Problem: Each line below needs to be printed again exactly.

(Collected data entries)
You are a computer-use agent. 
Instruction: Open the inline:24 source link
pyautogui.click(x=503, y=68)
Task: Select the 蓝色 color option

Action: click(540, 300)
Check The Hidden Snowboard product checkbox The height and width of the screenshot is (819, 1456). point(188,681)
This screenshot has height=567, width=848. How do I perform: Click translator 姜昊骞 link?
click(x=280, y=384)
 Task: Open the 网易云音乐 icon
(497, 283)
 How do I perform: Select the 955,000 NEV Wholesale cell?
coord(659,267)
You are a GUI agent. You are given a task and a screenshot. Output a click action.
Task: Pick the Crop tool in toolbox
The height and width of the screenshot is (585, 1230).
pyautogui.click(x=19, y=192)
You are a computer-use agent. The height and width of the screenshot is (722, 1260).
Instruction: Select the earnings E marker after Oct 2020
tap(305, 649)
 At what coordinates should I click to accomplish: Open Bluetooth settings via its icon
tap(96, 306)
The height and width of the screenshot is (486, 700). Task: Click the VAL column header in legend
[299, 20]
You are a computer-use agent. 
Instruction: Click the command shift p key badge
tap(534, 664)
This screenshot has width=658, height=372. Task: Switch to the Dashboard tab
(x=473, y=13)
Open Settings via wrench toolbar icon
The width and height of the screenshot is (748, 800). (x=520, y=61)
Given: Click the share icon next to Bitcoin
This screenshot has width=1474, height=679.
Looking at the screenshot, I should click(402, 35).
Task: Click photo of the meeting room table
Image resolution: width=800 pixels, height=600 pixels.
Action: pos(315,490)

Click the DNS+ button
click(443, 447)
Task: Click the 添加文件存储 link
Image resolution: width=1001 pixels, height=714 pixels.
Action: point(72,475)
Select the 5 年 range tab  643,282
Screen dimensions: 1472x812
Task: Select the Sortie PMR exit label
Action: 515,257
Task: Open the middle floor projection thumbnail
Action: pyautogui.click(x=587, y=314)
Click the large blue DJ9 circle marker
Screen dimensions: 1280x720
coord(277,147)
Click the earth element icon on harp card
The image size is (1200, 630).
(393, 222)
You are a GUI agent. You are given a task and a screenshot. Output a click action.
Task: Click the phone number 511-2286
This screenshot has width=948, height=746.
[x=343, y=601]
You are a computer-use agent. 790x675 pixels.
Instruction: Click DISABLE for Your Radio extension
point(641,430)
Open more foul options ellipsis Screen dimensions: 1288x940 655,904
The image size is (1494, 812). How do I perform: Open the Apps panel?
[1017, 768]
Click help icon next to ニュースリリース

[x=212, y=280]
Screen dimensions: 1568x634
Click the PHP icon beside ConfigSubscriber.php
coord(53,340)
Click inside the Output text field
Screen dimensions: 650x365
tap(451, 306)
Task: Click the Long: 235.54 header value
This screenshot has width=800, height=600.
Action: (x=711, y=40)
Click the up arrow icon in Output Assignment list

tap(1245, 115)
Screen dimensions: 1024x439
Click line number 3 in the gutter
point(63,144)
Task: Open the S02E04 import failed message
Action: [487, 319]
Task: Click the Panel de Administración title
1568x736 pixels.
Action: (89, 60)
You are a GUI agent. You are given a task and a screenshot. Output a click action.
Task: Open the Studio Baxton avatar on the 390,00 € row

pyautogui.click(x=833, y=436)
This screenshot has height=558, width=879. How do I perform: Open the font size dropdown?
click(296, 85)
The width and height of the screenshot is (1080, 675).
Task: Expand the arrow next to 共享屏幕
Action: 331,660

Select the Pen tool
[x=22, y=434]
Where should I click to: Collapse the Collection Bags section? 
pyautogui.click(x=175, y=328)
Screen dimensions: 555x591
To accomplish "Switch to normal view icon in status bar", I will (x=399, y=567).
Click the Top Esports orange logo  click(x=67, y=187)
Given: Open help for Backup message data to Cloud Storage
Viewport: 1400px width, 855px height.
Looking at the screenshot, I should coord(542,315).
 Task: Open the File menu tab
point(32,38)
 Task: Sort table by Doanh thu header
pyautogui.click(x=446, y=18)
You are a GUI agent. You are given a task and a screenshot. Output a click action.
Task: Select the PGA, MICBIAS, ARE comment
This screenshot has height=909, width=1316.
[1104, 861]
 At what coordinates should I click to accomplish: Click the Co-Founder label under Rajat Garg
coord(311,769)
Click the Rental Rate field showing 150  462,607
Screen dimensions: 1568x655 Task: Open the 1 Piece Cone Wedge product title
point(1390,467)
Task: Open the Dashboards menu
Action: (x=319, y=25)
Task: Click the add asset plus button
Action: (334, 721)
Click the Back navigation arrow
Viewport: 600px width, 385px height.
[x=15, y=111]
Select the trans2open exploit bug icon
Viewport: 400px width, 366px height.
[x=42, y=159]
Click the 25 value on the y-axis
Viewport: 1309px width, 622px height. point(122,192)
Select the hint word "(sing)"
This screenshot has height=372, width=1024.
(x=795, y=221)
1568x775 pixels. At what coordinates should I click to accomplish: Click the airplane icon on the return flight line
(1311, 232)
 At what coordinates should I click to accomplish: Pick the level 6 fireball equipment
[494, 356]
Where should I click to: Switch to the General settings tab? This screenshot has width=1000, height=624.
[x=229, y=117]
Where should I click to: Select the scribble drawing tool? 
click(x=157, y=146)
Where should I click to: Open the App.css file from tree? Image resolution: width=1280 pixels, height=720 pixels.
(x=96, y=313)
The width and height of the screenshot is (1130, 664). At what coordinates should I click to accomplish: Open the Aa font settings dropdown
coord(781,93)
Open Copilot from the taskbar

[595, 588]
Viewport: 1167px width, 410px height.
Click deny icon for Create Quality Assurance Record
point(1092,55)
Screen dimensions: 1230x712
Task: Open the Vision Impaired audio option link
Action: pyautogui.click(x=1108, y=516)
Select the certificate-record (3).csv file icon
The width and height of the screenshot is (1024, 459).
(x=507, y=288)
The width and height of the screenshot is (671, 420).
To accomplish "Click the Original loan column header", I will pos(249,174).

Response for this exercise:
You are a computer-use agent. 
Instruction: Open the inline:24 source link
pyautogui.click(x=503, y=68)
Task: Select the 蓝色 color option

Action: click(540, 300)
Check The Hidden Snowboard product checkbox The height and width of the screenshot is (819, 1456). point(188,681)
This screenshot has height=567, width=848. How do I perform: Click translator 姜昊骞 link?
click(x=280, y=384)
 Task: Open the 网易云音乐 icon
(497, 283)
 How do I perform: Select the 955,000 NEV Wholesale cell?
coord(659,267)
You are a GUI agent. You are given a task and a screenshot. Output a click action.
Task: Pick the Crop tool in toolbox
The height and width of the screenshot is (585, 1230).
pyautogui.click(x=19, y=192)
You are a computer-use agent. The height and width of the screenshot is (722, 1260).
Instruction: Select the earnings E marker after Oct 2020
tap(305, 649)
 At what coordinates should I click to accomplish: Open Bluetooth settings via its icon
tap(96, 306)
The height and width of the screenshot is (486, 700). Task: Click the VAL column header in legend
[299, 20]
You are a computer-use agent. 
Instruction: Click the command shift p key badge
tap(534, 664)
This screenshot has width=658, height=372. Task: Switch to the Dashboard tab
(x=473, y=13)
Open Settings via wrench toolbar icon
The width and height of the screenshot is (748, 800). (x=520, y=61)
Given: Click the share icon next to Bitcoin
This screenshot has width=1474, height=679.
Looking at the screenshot, I should click(402, 35).
Task: Click photo of the meeting room table
Image resolution: width=800 pixels, height=600 pixels.
Action: pos(315,490)

Click the DNS+ button
click(443, 447)
Task: Click the 添加文件存储 link
Image resolution: width=1001 pixels, height=714 pixels.
Action: point(72,475)
Select the 5 年 range tab  643,282
Screen dimensions: 1472x812
Task: Select the Sortie PMR exit label
Action: 515,257
Task: Open the middle floor projection thumbnail
Action: pyautogui.click(x=587, y=314)
Click the large blue DJ9 circle marker
Screen dimensions: 1280x720
coord(277,147)
Click the earth element icon on harp card
The image size is (1200, 630).
(393, 222)
You are a GUI agent. You are given a task and a screenshot. Output a click action.
Task: Click the phone number 511-2286
This screenshot has width=948, height=746.
[x=343, y=601]
You are a computer-use agent. 790x675 pixels.
Instruction: Click DISABLE for Your Radio extension
point(641,430)
Open more foul options ellipsis Screen dimensions: 1288x940 655,904
The image size is (1494, 812). How do I perform: Open the Apps panel?
[1017, 768]
Click help icon next to ニュースリリース

[x=212, y=280]
Screen dimensions: 1568x634
Click the PHP icon beside ConfigSubscriber.php
coord(53,340)
Click inside the Output text field
Screen dimensions: 650x365
tap(451, 306)
Task: Click the Long: 235.54 header value
This screenshot has width=800, height=600.
Action: (x=711, y=40)
Click the up arrow icon in Output Assignment list

tap(1245, 115)
Screen dimensions: 1024x439
Click line number 3 in the gutter
point(63,144)
Task: Open the S02E04 import failed message
Action: [487, 319]
Task: Click the Panel de Administración title
1568x736 pixels.
Action: (89, 60)
You are a GUI agent. You are given a task and a screenshot. Output a click action.
Task: Open the Studio Baxton avatar on the 390,00 € row

pyautogui.click(x=833, y=436)
This screenshot has height=558, width=879. How do I perform: Open the font size dropdown?
click(296, 85)
The width and height of the screenshot is (1080, 675).
Task: Expand the arrow next to 共享屏幕
Action: 331,660

Select the Pen tool
[x=22, y=434]
Where should I click to: Collapse the Collection Bags section? 
pyautogui.click(x=175, y=328)
Screen dimensions: 555x591
To accomplish "Switch to normal view icon in status bar", I will (x=399, y=567).
Click the Top Esports orange logo  click(x=67, y=187)
Given: Open help for Backup message data to Cloud Storage
Viewport: 1400px width, 855px height.
Looking at the screenshot, I should coord(542,315).
 Task: Open the File menu tab
point(32,38)
 Task: Sort table by Doanh thu header
pyautogui.click(x=446, y=18)
You are a GUI agent. You are given a task and a screenshot. Output a click action.
Task: Select the PGA, MICBIAS, ARE comment
This screenshot has height=909, width=1316.
[1104, 861]
 At what coordinates should I click to accomplish: Click the Co-Founder label under Rajat Garg
coord(311,769)
Click the Rental Rate field showing 150  462,607
Screen dimensions: 1568x655 Task: Open the 1 Piece Cone Wedge product title
point(1390,467)
Task: Open the Dashboards menu
Action: (x=319, y=25)
Task: Click the add asset plus button
Action: (334, 721)
Click the Back navigation arrow
Viewport: 600px width, 385px height.
[x=15, y=111]
Select the trans2open exploit bug icon
Viewport: 400px width, 366px height.
[x=42, y=159]
Click the 25 value on the y-axis
Viewport: 1309px width, 622px height. point(122,192)
Select the hint word "(sing)"
This screenshot has height=372, width=1024.
(x=795, y=221)
1568x775 pixels. At what coordinates should I click to accomplish: Click the airplane icon on the return flight line
(1311, 232)
 At what coordinates should I click to accomplish: Pick the level 6 fireball equipment
[494, 356]
Where should I click to: Switch to the General settings tab? This screenshot has width=1000, height=624.
[x=229, y=117]
Where should I click to: Select the scribble drawing tool? 
click(x=157, y=146)
Where should I click to: Open the App.css file from tree? Image resolution: width=1280 pixels, height=720 pixels.
(x=96, y=313)
The width and height of the screenshot is (1130, 664). At what coordinates should I click to accomplish: Open the Aa font settings dropdown
coord(781,93)
Open Copilot from the taskbar

[595, 588]
Viewport: 1167px width, 410px height.
Click deny icon for Create Quality Assurance Record
point(1092,55)
Screen dimensions: 1230x712
Task: Open the Vision Impaired audio option link
Action: pyautogui.click(x=1108, y=516)
Select the certificate-record (3).csv file icon
The width and height of the screenshot is (1024, 459).
(x=507, y=288)
The width and height of the screenshot is (671, 420).
To accomplish "Click the Original loan column header", I will pos(249,174).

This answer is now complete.